Abstract: The weighed total least square (WTLS) estimate is very sensitive to the outliers in the partial EIV model. A new procedure for detecting outliers based on the data-snooping is presented in this paper. Firstly, a two-step iterated method of computing the WTLS estimates for the partial EIV model based on the standard LS theory is proposed. Secondly, the corresponding w-test statistics are constructed to detect outliers while the observations and coefficient matrix are contaminated with outliers, and a specific algorithm for detecting outliers is suggested. When the variance factor is unknown, it may be estimated by the least median squares (LMS) method. At last, the simulated data and real data about two-dimensional affine transformation are analyzed. The numerical results show that the new test procedure is able to judge that the outliers locate in x component, y component or both components in coordinates while the observations and coefficient matrix are contaminated with outliers
Keywords: Partial EIV modelPartial EIV model,Two-step iterated methodTwo-step iterated method,Weighted total least-squaresWeighted total least-squares,Outlier detectionOutlier detection,Data-snoopingData-snooping,Two-dimensional affine transformationTwo-dimensional affine transformation.
Resumo: O estimador dos Mínimos Quadrados Total é muito sensível à presença de outliers no modelo de observações de erro. Neste trabalho apresenta-se um novo modelo para detecção de outliers baseado na técnica data-snooping. Primeiro, é proposto um método iterativo para determinar o estimador dos Mínimos Quadrados Total na teoria dos Mínimos Quadrados. Em seguida, o teste estatatístico w é construído para detectar outliers enquanto as observações e a matriz de coeficientes são contaminadas com a presença de outliers, sendo sugerido um algoritmo específico para detecção de outliers. Quando o fator de variância é desconhecido, ele deve ser estimado pelo método dos Mínimos Quadrados Medianos. Foram analisados dados simulados e reais. Os resultados numéricos mostraram que o método proposto é capaz de identificar se os outliers se encontram nas componentes em x ou em y, enquanto as observações e a matriz de coeficientes são contaminados com outliers.
Keywords: Modelo EIV Parcial, Método Iterativo Two-step, Estimador dos Mínimos quadrados Total, Detecção de Outlier, Data-snooping, Transformação Afim bidimensional.
Article
OUTLIER DETECTION IN PARTIAL ERRORS-IN-VARIABLES MODEL
Detecção de outliers usando um modelo de observações de erro
Received: 18 July 2015
Accepted: 11 June 2016
Gauss-Markov (G-M) model and least-squares (LS) method are widely used in geodetic science.

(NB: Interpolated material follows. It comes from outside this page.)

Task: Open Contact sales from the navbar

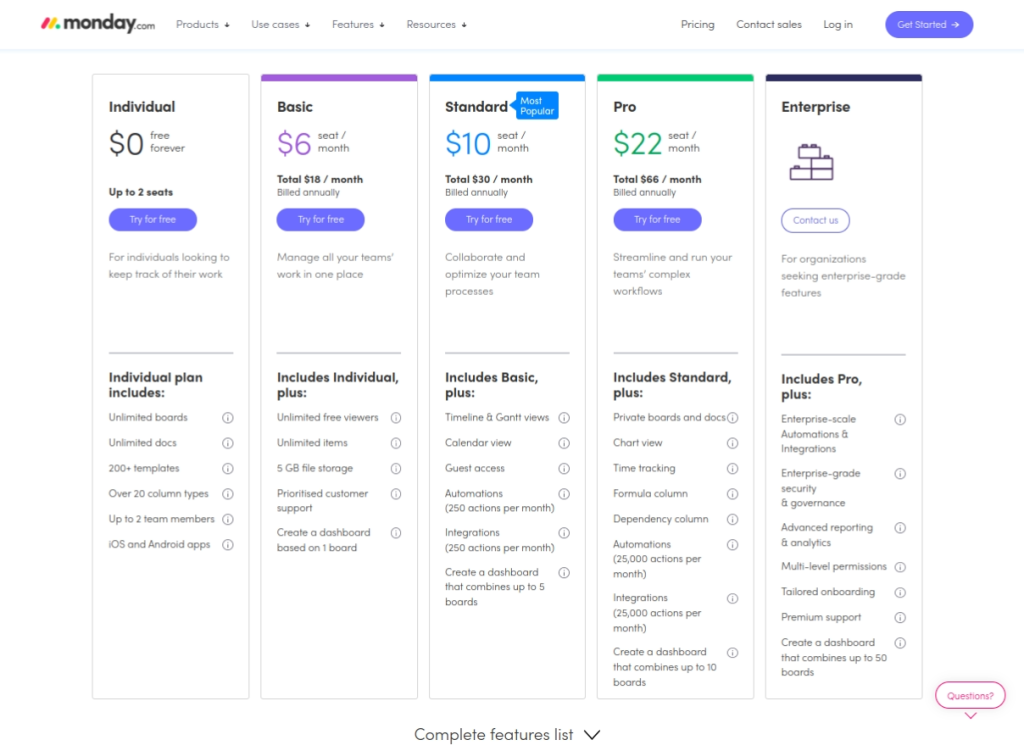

Most of time, the elements of the coefficient matrix may be consisting of the observations possessing the statistical properties in many applications such as the coordinate transformation (Akyilmaz, 2007; Li et al., 2012; Li et al., 2013; Fang, 2014), and the estimates of the unknown parameters derived by the LS method would not be optimal because the statistical properties of the elements in the coefficient matrix are ignored. The errors-in-variables (EIV) model and so called total least-squares (TLS) method named by Gloub et al. (1980) are more rigorous than the LS method. There are many algorithms to compute the TLS estimate (Gloub et al.,1980; Schaffrin, 2006) or weighted TLS (WTLS) estimate (Schaffrin and Wieser, 2008; Shen et al., 2011; Xu et al., 2012; Amiri-Simkooei and Jazaeri, 2012; Mahboub, 2012; Fang, 2013; Jazaeri et al., 2014).
Unfortunately, like the LS estimate, the WTLS estimate is also extremely vulnerable to the outliers in the EIV model. Although many methods for detecting the outliesr in the G-M model are investigated extensively (Baarda, 1968; Pope, 1976; Kok, 1984; Huber 1981; Hekimoglu, 2005; Gui et al. 1999, 2005a, 2005b, 2007, 2011; Guo et al., 2007; Hekimoglu and Erenoglu, 2009; Lehmann, 2013; Hekimoglu et al., 2014), they cannot be directly employed to deal with the outliers in the EIV model. Schaffrin and Uzun (2011) have generalized the mean-shift method to detect a single outlier located either in the observations or in the coefficient matrix in the EIV model. The reliability was also analyzed (Schaffrin and Uzun, 2012). Amiri-Simkooei and Jazaeri (2013) applied the data-snooping procedure to identify the outliers based on the WTLS method formulated with the standard LS theory (Amiri-Simkooei and Jazaeri, 2012). However, the test procedure is required to be implemented more than once while there are some repeated random elements in the different locations of the coefficient matrix like the two-dimensional affine transformation.
The partial EIV model is a generalized EIV model and can avoid considering the correlations between the repeated random elements in the coefficient matrix (Xu et al., 2012). Therefore, it is a more proper model to be used to deal with the case where the coefficient matrix follows a structured characteristic. Unfortunately, the test statistics for detecting the outliers cannot be clearly derived through the existing WTLS method. For this reason, a new two-step iterated approach of computing the WTLS estimates under the framework of LS theory is developed in this paper so that some test statistics of identifying the outliers for the partial EIV model can be constructed.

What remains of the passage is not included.